Da verificação da prolação da sentença final:
2. O recorrente, arguido nos presentes autos, foi já julgado e absolvido do crime de que foi acusado pelo Tribunal a quo; não obstante, foi proferido despacho a declarar “nulo o processado respeitante às sessões de audiência de discussão e julgamento nestes autos realizadas, impondo-se, pois, a sua repetição ab initio”, com o que o arguido não se conforma, por diversas razões, como veremos.
3. Como se disse, o arguido foi já sentenciado nos presentes autos, tendo, no dia 23/04/2014, sido proferida decisão/sentença que o absolveu do crime pelo qual vinha acusado, tudo conforme ata do dia 23/04/2014.
4. Assim, a decisão foi proferida e o recorrente dela teve conhecimento, juntamente com os demais presentes, pelo que não podemos aceitar que venha agora o mesmo Tribunal, no despacho recorrido, afirmar que “nem tampouco proferida qualquer decisão, não obstante constar dos autos uma alegada leitura de decisão proferida no próprio dia 23/04/2014”.
5. Fundamenta o Tribunal a quo o despacho recorrido no facto de não existir decisão… Ora, decisão houve e o recorrente ouviu-a!
6. Ao recorrente não pode ser imputável a ausência do depósito da referida sentença! O Tribunal a quo proferiu sentença…
7. Não podemos aceitar que o arguido recorrente, que aguarda há três anos pela devolução dos objetos entregues para prova da sua inocência, seja agora confrontado com uma decisão que impõe a repetição de todo o processo moroso e desgastante de sujeição do recorrente a NOVO julgamento, pelos mesmos factos!
8. Face à existência de sentença que foi proferida nos presentes autos, impõem-se revogar o despacho recorrido por outro, com o depósito da sentença final.
Da inexistência da nulidade declarada:
9. Declara o Tribunal a quo a nulidade da prova produzida por força da aplicação do número 6 do artigo 328.º do Código de Processo Penal.
10. No entanto, tal normativo não se aplica à leitura da sentença, pois será antes de aplicar a norma constante no número 1 do artigo 373.º do Código de Processo Penal, pelo que nunca poderia a prova produzida ter sido declarada nula.
11. Para além disto, tal norma não está hoje em vigor, não prevendo tal normativo, atualmente, qualquer nulidade, conforme redação conferida pela Lei n.º 27/2015, de 14 de abril.
12. Desta forma, atento o princípio da aplicação da Lei mais favorável ao arguido, deverá ser a redação hoje em vigor a aplicável aos presentes autos.
13. Inexiste, assim, a declarada nulidade indicada na decisão recorrida, pelo que, também por isso, [deve] ser revogada por outra que ordene o prosseguimento dos autos com o depósito da sentença já proferida!

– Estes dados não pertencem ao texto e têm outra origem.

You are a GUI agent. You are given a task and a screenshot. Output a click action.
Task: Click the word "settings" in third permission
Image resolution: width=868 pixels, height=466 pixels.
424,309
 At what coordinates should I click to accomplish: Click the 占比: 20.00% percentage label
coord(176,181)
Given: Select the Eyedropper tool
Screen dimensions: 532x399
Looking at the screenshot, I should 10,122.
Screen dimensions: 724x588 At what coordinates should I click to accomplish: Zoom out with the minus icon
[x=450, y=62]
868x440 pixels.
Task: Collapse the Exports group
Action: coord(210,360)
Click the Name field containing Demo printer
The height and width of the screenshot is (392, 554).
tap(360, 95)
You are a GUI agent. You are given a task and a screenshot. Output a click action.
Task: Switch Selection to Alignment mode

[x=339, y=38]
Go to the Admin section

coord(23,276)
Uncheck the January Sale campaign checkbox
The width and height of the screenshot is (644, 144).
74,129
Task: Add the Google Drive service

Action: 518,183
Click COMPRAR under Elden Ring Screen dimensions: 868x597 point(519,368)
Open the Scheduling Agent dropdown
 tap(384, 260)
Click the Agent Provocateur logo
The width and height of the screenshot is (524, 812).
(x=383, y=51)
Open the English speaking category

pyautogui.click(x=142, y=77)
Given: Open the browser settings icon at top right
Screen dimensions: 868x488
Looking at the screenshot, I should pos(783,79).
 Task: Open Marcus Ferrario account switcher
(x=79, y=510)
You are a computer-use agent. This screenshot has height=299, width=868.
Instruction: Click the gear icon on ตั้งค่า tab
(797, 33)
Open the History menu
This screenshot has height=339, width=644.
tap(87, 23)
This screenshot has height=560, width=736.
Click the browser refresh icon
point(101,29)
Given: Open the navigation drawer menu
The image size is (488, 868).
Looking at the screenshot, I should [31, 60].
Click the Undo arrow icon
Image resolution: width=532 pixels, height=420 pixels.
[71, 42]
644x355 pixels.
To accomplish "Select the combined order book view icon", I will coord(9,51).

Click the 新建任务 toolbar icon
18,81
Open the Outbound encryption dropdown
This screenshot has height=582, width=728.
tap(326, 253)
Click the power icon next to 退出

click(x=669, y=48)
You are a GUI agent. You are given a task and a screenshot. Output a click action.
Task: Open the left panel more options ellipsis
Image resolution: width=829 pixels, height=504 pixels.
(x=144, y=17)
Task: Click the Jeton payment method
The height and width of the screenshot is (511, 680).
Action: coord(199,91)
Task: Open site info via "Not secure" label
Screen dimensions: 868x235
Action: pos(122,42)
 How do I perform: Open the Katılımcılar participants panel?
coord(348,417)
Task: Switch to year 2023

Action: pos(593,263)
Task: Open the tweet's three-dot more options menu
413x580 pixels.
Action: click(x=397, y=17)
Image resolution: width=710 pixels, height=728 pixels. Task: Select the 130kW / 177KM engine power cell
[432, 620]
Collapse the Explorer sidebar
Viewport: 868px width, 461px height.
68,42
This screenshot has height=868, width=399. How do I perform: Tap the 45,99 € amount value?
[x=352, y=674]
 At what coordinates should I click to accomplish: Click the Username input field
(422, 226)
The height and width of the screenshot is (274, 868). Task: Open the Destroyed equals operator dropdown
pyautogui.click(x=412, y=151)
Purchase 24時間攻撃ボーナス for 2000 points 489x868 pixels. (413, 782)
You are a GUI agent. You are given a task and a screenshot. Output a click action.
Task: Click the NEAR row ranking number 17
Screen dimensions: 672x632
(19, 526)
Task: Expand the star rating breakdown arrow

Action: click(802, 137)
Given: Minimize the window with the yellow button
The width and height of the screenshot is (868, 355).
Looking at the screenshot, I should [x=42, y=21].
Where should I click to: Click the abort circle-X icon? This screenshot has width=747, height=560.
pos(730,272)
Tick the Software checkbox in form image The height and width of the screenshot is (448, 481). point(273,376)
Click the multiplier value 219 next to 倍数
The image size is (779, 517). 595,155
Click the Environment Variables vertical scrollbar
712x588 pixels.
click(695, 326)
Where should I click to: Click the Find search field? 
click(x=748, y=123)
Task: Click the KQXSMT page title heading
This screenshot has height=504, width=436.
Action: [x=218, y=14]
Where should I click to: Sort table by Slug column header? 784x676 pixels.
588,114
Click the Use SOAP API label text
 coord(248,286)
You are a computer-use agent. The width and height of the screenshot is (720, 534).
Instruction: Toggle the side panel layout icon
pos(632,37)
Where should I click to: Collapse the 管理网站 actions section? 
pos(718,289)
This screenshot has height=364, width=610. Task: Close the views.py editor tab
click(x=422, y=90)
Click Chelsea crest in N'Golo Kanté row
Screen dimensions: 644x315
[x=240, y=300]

Da violação dos princípios constitucionais:
14. A decisão recorrida é violadora de diversos princípios constitucionais.
Princípio de ne bis in idem:
15. No despacho recorrido, com a interpretação e aplicação da norma nele invocada, que entende sujeitar o recorrente a novo julgamento, o Tribunal a quo viola o princípio de ne bis in idem, pois, nos termos do número 5 do artigo 29º da Constituição da República Portuguesa, “ninguém pode ser julgado mais do que uma vez pela prática do mesmo crime”, o que consubstancia inconstitucionalidade, que se argui e requer seja declarada.
Garantias de defesa:
16. Nos termos do número 1 do artigo 32º da Constituição da República Portuguesa, “o processo criminal assegura todas as garantias de defesa”, o que não acontece nos presentes autos.
17. Por um lado, não se poderia ter declarado a nulidade da prova produzida, pois tal consequência prevista pelo legislador não será de aplicar à fase de decisão e prolação da sentença, mas tão-só à fase de produção de prova.
18. Por outro lado, a aplicação de tal normativo, em versão já revogada, viola o princípio da aplicação da lei mais favorável ao arguido.
19. Por fim, a repetição do julgamento irá, com certeza, colocar o assistente numa posição mais favorável, pelo que, fica o arguido debilitado com a repetição do julgamento!
20. Do exposto resulta que a interpretação que foi feita do número 6 do artigo 328.º do Código de Processo Penal comporta inconstitucionalidade por violação das garantias de defesa do arguido, o que se argui e requer seja declarada.
Direito a um processo equitativo:
21. Dispõe ainda a nossa Lei Fundamental que “todos têm direito a que uma causa em que intervenham seja objeto de decisão em prazo razoável e mediante processo equitativo”, não obstante, mostram-se agora os presentes autos bastante iníquos para o recorrente.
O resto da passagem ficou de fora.